Tenure-track Assistant Professor
Department of Biochemistry - UNIL
Our laboratory studies the signaling pathways and metabolic processes that allow immune cells to detect and respond to invading pathogens, and their implication in autoimmune diseases. A particular interest of the lab is the characterization of the role of solute carriers (SLCs) in immune functions and immunometabolism. These transporters play a critical role in cellular metabolism by mediating exchanges of nutrients, metabolites and chemical matter between the environment and the intracellular milieu as well as between subcellular organelles. Moreover, mounting evidence, including our studies on SLC38A9 (Rebsamen et al, Nature 2015) and SLC15A4 (Heinz et al, Nature 2020), suggests that SLCs can also work as signaling hubs controlling the activation of central transduction pathways. Our research aims at providing a better understanding of the signaling and metabolic processes controlling innate immune responses and autoimmune disease, and thereby contributing to identify potential targets for therapeutic intervention.
Characterization of SLC15A4 and the innate immune adaptor TASL in (auto)immunity
The initiation of immune responses relies on the recognition of invading pathogens by a variety of pattern recognition receptors (PRR) located in different cellular compartments. Endosomal Toll-like receptors (TLRs) play a crucial role in innate immune activation by detecting microbial-derived nucleic acids. Importantly, dysregulation of these processes leading to aberrant activation by endogenous ligands is associated with autoinflammatory and autoimmune conditions, including systemic lupus erythematosus (SLE).

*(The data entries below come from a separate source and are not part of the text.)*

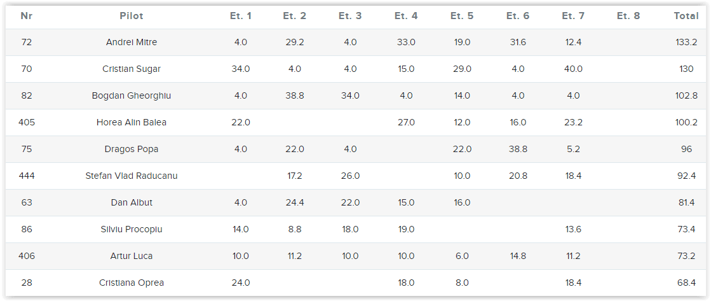Click Stefan Vlad Raducanu name
711x301 pixels.
[132, 176]
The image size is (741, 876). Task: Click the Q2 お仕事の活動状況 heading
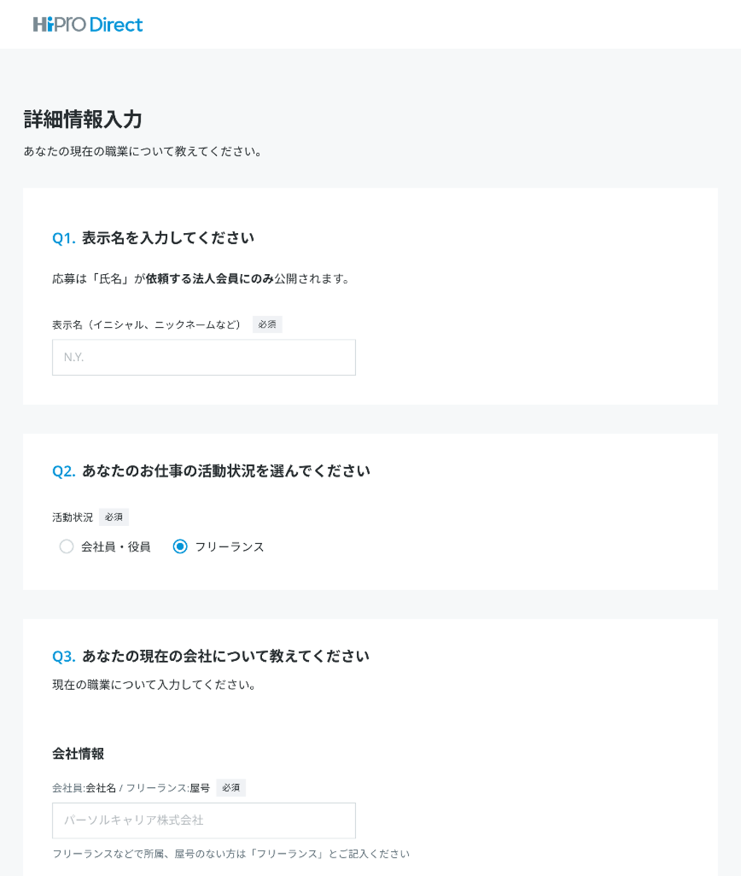click(x=211, y=471)
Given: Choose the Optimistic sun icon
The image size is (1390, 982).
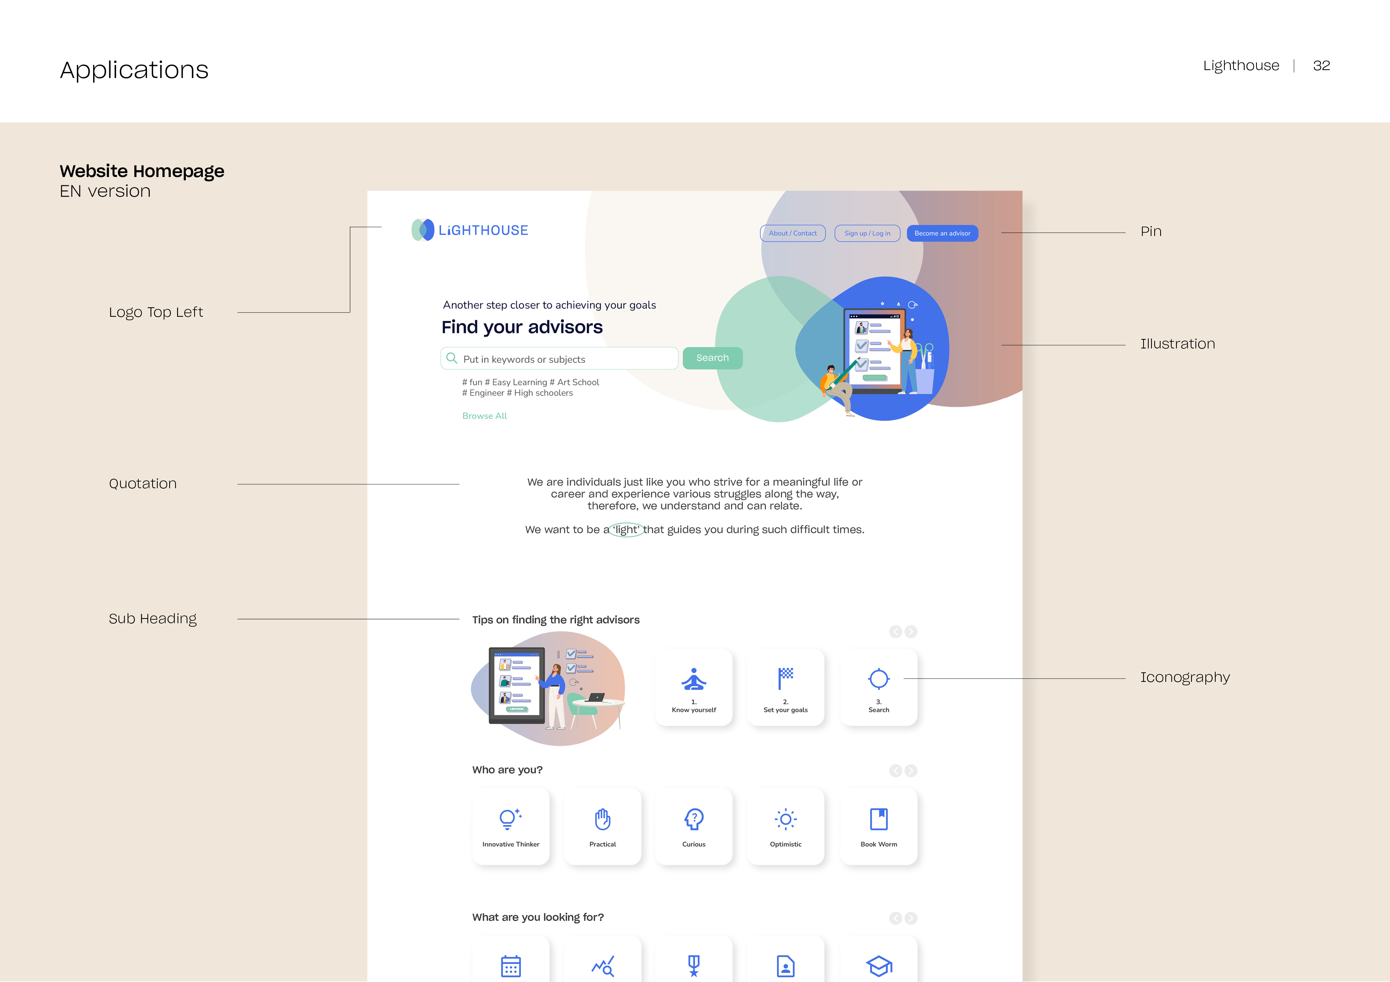Looking at the screenshot, I should pos(785,820).
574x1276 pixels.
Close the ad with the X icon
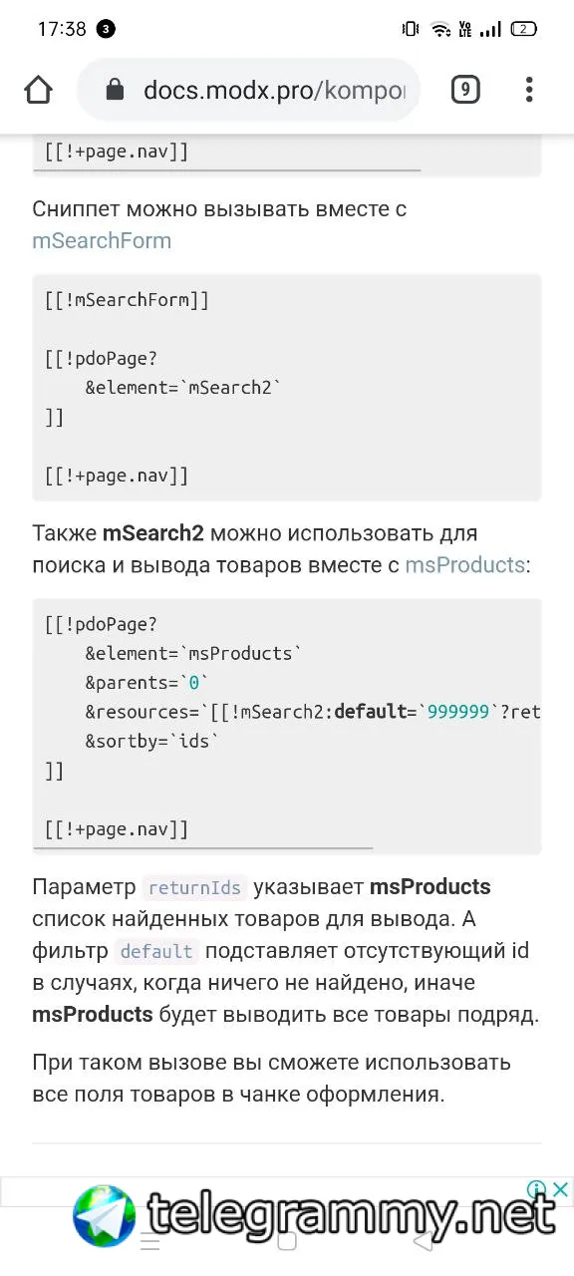561,1189
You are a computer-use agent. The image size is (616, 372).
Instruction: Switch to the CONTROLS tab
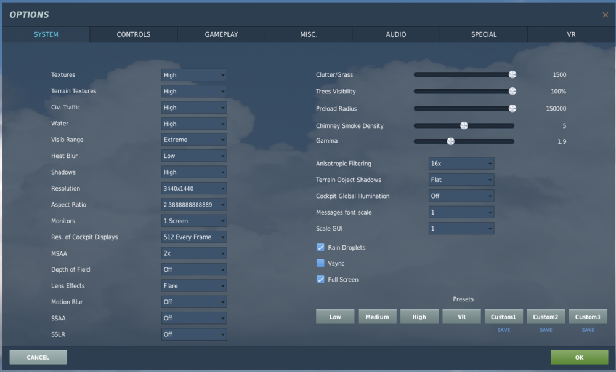click(x=133, y=34)
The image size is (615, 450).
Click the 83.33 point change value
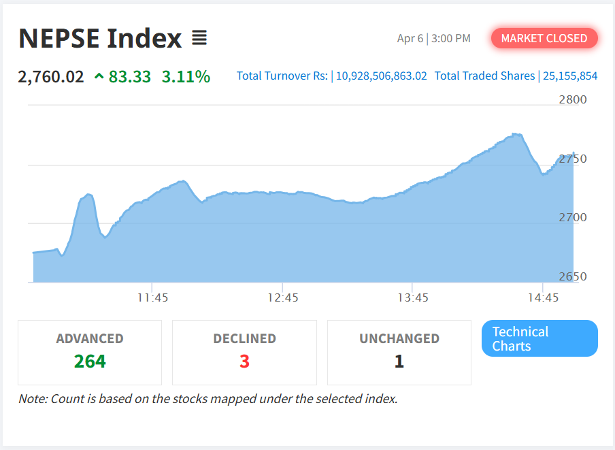[x=130, y=76]
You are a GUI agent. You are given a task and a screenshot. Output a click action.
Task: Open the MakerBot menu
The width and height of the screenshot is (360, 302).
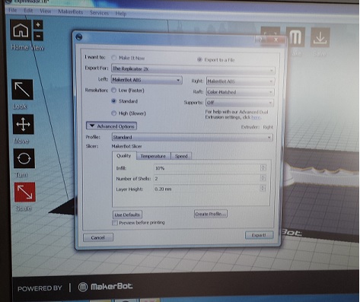(x=71, y=11)
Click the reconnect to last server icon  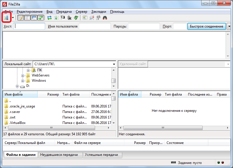click(x=76, y=18)
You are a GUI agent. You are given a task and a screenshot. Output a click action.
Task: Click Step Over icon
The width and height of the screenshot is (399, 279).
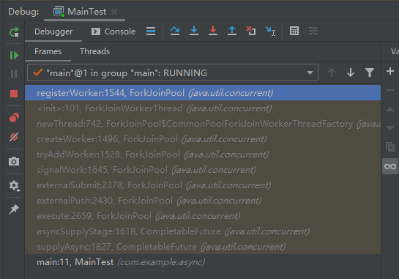tap(175, 31)
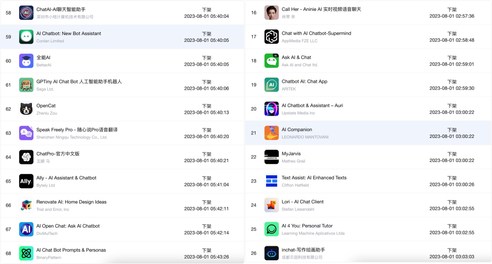This screenshot has width=492, height=264.
Task: Open the OpenCat cat icon
Action: click(x=26, y=109)
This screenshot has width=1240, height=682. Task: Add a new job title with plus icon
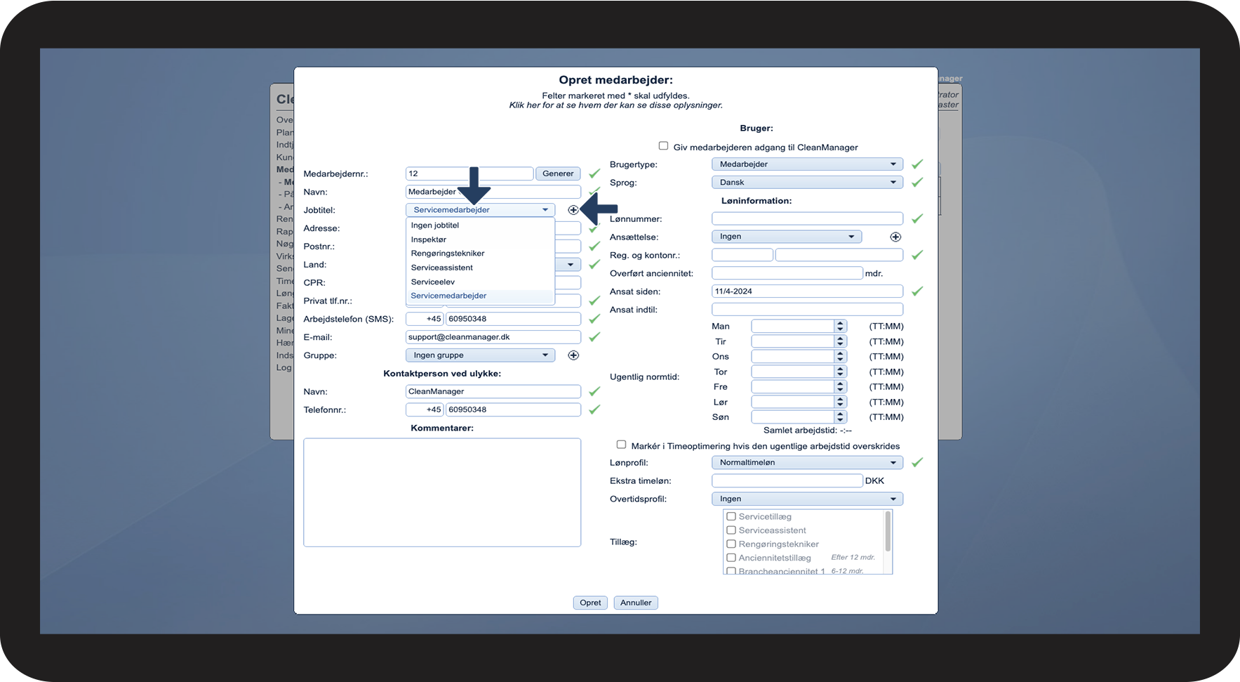pyautogui.click(x=573, y=210)
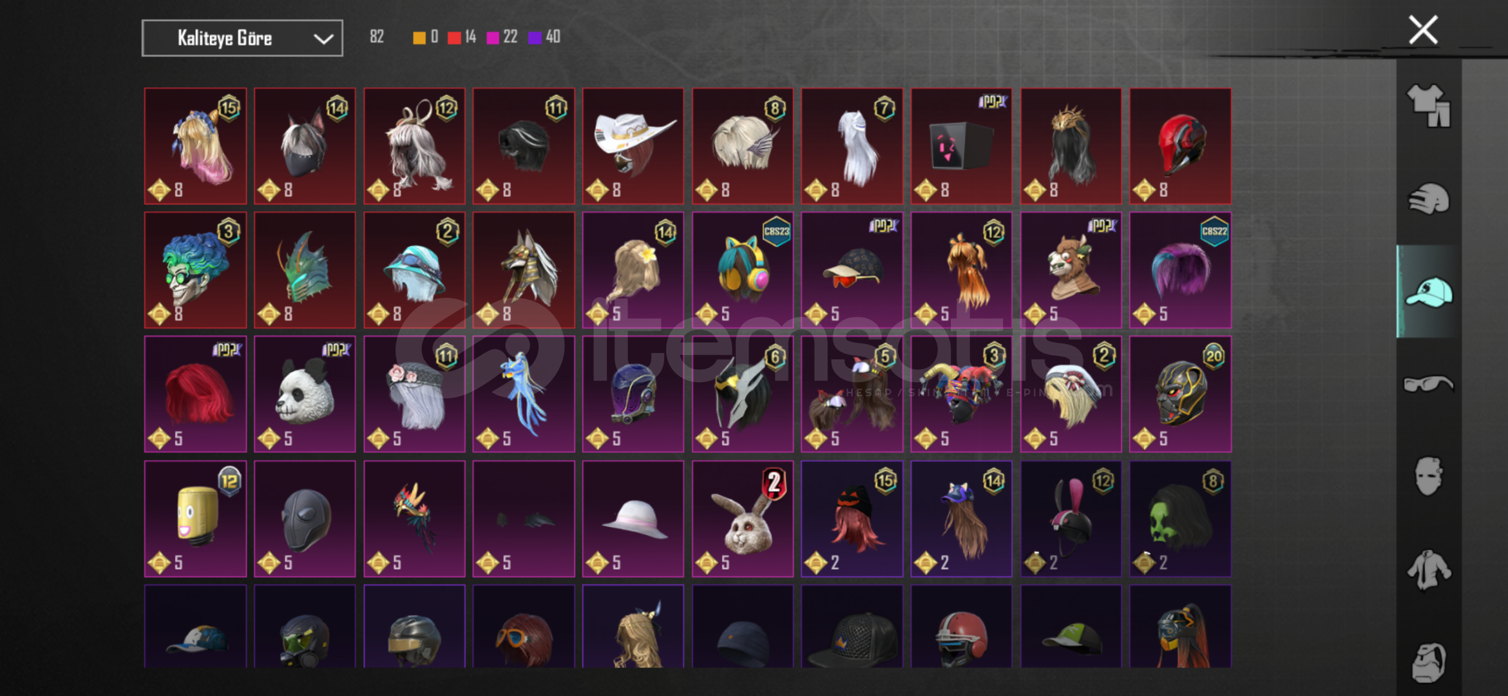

By studying SLC15A4, an endolysosomal SLC implicated in endosomal TLR function and SLE by both human genetics and animal studies, we recently identified the interacting protein TASL as a novel innate immune adaptor (Heinz et al, Nature 2020). Upon TLR stimulation, TASL mediates the recruitment and activation of the transcription factor IRF5. Deletion of SLC15A4 or TASL impairs therefore endolysosomal TLR responses. Mechanistically TASL recruits IRF5 via a specific pLXIS motif, which in the three canonical innate immune adaptors MAVS, STING and TRIF, mediates binding and activation of IRF3.
The current focus of the lab is the characterization of the molecular mechanisms and the regulatory processes controlling the SLC15A4/TASL/IRF5 pathway as well as the definition of its pathophysiological relevance in innate immune responses and autoimmunity. To achieve these goals, we employ state-of-the-art biochemical, molecular and cell biological approaches (including proteomics and CRISPR/Cas9-based screening technologies) as well as in vivo studies.